Feature Story

Boeing

After arriving at Los Angeles International Airport from the satellite development center, the TDRS L satellite is loaded onto a C-17 transport plane. A team of experts in transportation, rigging, quality, security, safety and logistics ensure the satellite is safely loaded and protected in the container for its flight to Florida.

A satellite's journey coast to coast

The containerization process for the TDRS-L took two days. This time lapse video from Boeing’s satellite facility in El Segundo, Calif. gets it done in less than a minute.

Late in the night on December 5, a large truck moved the second of three scheduled Tracking and Data Relay Satellites (TDRS) out of the El Segundo-based satellite factory to Los Angeles International Airport where it was loaded onto a C-17 Globemaster III for the next step in the journey to its launch in January. The, TDRS L, follows TDRS K, launched in January 2013, and will be followed by TDRS M, which will be ready for delivery in 2015.
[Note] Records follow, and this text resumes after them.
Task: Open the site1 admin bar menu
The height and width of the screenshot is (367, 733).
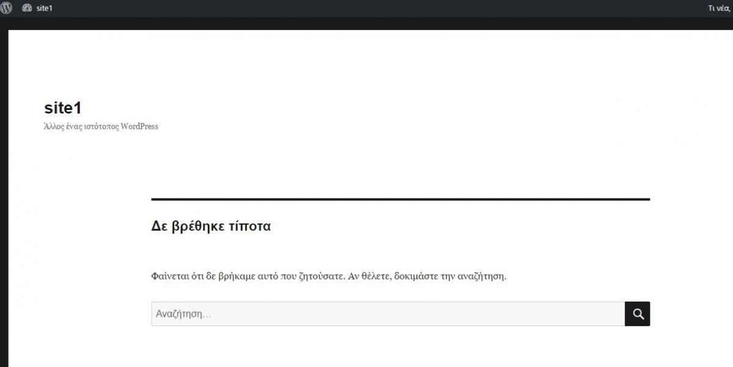Action: [37, 8]
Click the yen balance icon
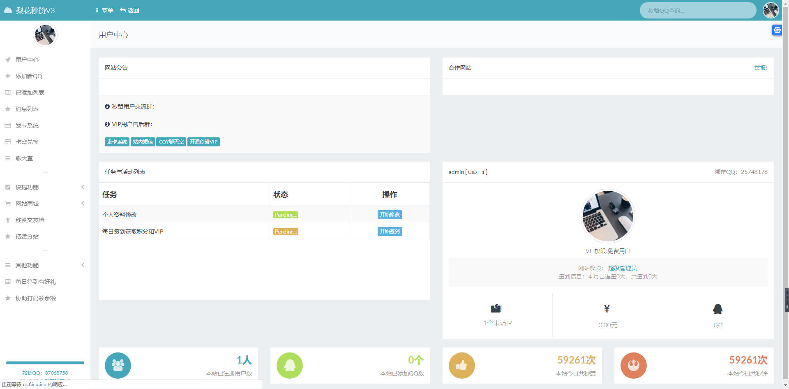 tap(607, 308)
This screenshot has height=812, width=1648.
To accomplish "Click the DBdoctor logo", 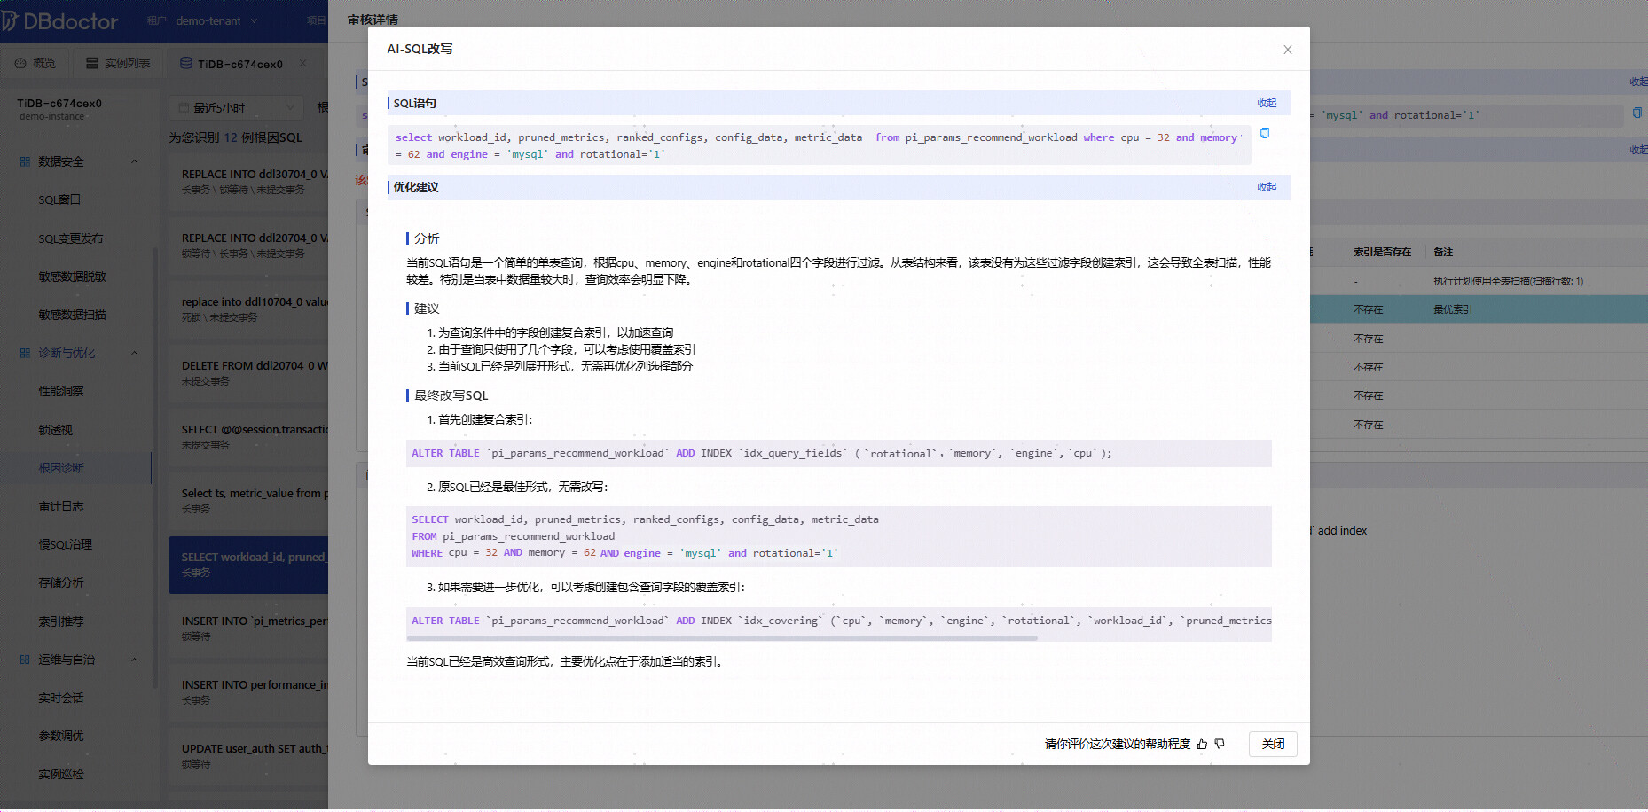I will 59,20.
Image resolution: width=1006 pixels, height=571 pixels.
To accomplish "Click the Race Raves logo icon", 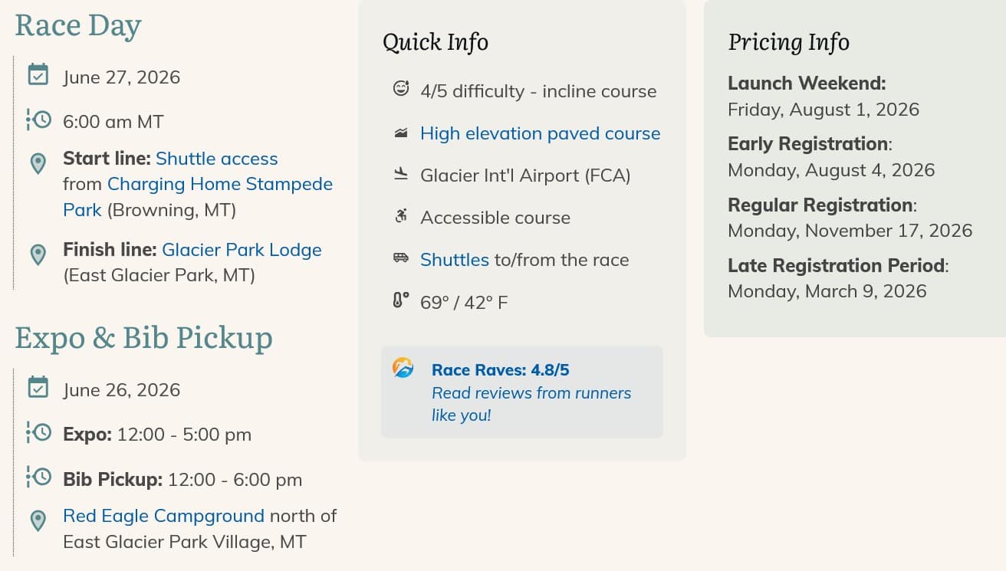I will (403, 368).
A group of behind-the-scenes employees in the Boeing launch operations organization is responsible for the safe transport of the satellite. The Boeing team works with the California Highway Patrol and Los Angeles World Airports to carefully orchestrate the move from the factory to the airport. Additionally, the United State Air Force provides the aircraft and logistics support.

“We engineer the container to provide as much protection as physically possible,” said Ron Pedersen, senior manager of Civil, Commercial and Military launches for Boeing Space & Intelligence Systems. “We have step-by-step detailed procedures and a qualified team who is certified to handle the container and spacecraft.”

TDRS L has successfully completed all environmental, functional and performance tests, including vibration and acoustic tests and final flight functional testing. After arrival in Cape Canaveral, Fla., it will complete its final integration and test and be prepared for launch.

The TDRS L satellite

NASA

The TDRS L satellite arrived in Florida and was lifted out of the container at Astrotech Space Operations, the processing facility where the satellite will undergo functional testing, encapsulation in the launch vehicle, followed by movement to the launch pad and finally, launch in January 2014.

More about TDRS satellites

The TDRS satellites incorporate a modern design based on flight-proven performance. The steerable, single-access antennas can simultaneously transmit and receive at S-band and either Ku- or Ka-band, supporting dual independent, two-way communication. The 15-foot diameter antennas are designed with flexible membrane reflectors that stow for launch before springing back into their original parabolic shape on orbit.